KANSAS CITY, Mo. — When the doors opened for the first day of school Wednesday, about 500 elementary students in the Hickman Mills School District walked into a different building than last year.
The district in Kansas City, Missouri, closed Johnson and Symington elementary schools at the end of last school year. Board members made the move after an incorrect tax revenue prediction left the district with a $5.5 million gap in the budget.
Superintendent Dr. Yolanda Cargile said the decision to close the schools has put the district on track to balance the budget. She used the word "opportunity” when discussing how the school closures are impacting the district. She’s not looking at these closures as a setback, but a chance to make changes within the district to benefit students.
First, she points out her team made people a priority throughout the closures. Closing the schools lead to 21 layoffs, but Cargile said the district called back all affected staff and gave them the option to return to the district before the start of this school year.
"I know how important it is to be able to take care of your family, meet demands, meet bills," Cargile said. "So having the opportunity to recall some of that staff — all of the staff, not some — really felt good to my team and I."
These closures somewhat lead to a larger shift in which students go to which schools. The district moved 6th grade from elementary buildings to the middle schools. It eliminated the freshman center, so 9th through 12th grades are all at Ruskin High School. And leaders took kindergartners out of an early education center and placed those students in elementary schools.
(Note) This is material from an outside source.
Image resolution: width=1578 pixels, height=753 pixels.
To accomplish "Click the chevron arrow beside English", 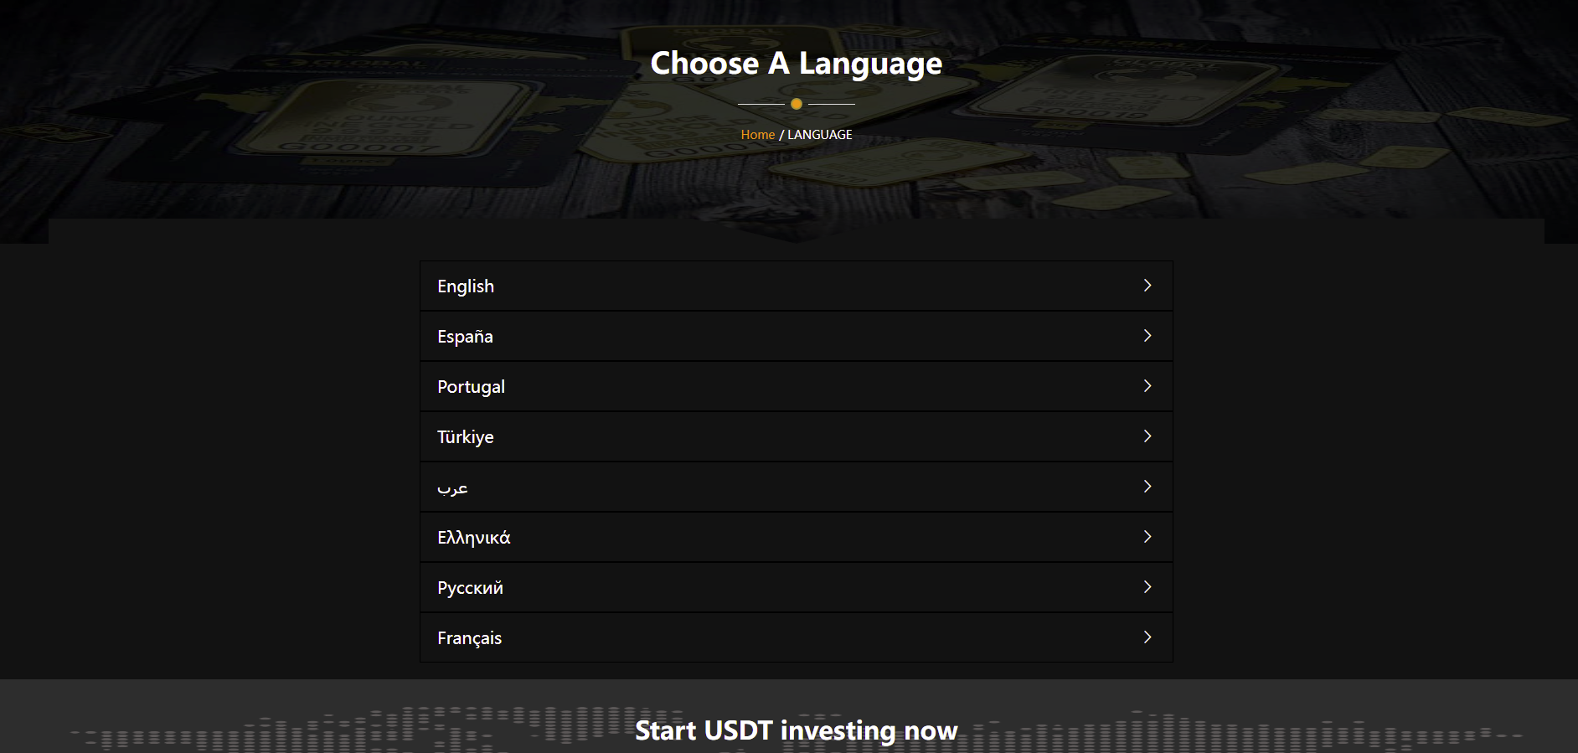I will 1147,286.
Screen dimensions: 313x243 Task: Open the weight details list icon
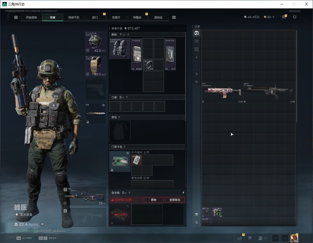coord(42,224)
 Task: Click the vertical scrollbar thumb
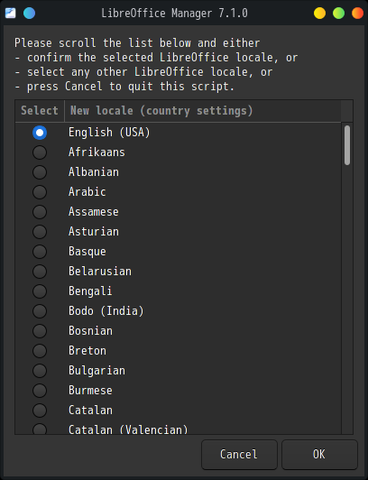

"Now, our kindergartners have the opportunity to see what their older peers are doing and what the expectations are in terms of behavior. So we're excited about that opportunity," Cargile said.
Tuesday, the school board explored whether to sell the buildings. Cargile said staff will review several options.
The bottom line is the budget's bottom line. Cargile said reports from district staff show the budget is on track to meet the school board's goal of having a 15 percent fund balance by the end of the 2019-2020 school year.
Throughout the budget process, the district dedicated funds over the next three years to train teachers on implementing STEAM and project-based learning concepts into every school. The concepts were previously only part of the curriculum at two "choice" schools.
Cargile said expanding the program will benefit students.
"It's all about helping create a better future and we're providing those opportunities for children," she said.